## About this task
Find the line that contains "How do I perform: Select" in the entries below. Output it and each later line exactly, and nothing else.

[Stored data]
——————————
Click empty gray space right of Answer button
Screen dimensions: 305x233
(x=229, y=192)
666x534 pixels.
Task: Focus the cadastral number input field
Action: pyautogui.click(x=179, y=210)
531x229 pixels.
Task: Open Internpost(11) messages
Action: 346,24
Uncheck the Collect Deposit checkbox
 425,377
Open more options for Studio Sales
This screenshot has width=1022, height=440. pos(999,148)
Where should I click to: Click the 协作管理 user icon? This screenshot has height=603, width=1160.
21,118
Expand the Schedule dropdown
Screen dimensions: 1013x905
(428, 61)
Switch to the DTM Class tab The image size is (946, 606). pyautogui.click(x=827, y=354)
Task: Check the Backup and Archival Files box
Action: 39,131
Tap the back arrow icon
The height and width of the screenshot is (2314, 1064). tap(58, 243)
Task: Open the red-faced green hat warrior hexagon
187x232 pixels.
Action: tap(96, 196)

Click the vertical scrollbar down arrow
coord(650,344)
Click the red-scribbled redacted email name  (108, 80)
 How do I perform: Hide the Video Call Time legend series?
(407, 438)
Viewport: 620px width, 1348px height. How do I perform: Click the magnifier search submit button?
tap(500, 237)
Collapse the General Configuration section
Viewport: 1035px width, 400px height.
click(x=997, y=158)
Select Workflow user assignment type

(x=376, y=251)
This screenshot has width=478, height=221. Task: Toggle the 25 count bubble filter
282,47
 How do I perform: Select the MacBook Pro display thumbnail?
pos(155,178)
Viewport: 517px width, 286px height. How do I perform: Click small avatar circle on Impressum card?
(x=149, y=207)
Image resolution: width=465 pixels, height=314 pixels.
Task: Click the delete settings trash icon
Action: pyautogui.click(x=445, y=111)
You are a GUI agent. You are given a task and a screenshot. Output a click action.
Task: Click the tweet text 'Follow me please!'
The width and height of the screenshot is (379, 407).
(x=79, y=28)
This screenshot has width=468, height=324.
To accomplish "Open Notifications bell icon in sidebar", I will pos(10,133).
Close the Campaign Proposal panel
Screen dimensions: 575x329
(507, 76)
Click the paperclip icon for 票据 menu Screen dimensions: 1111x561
——————————
## Your response
 How do I perform: Select the MacBook Pro display thumbnail?
pos(155,178)
Viewport: 517px width, 286px height. How do I perform: Click small avatar circle on Impressum card?
(x=149, y=207)
Image resolution: width=465 pixels, height=314 pixels.
Task: Click the delete settings trash icon
Action: pyautogui.click(x=445, y=111)
You are a GUI agent. You are given a task and a screenshot. Output a click action.
Task: Click the tweet text 'Follow me please!'
The width and height of the screenshot is (379, 407).
(x=79, y=28)
This screenshot has width=468, height=324.
To accomplish "Open Notifications bell icon in sidebar", I will pos(10,133).
Close the Campaign Proposal panel
Screen dimensions: 575x329
(507, 76)
Click the paperclip icon for 票据 menu Screen dimensions: 1111x561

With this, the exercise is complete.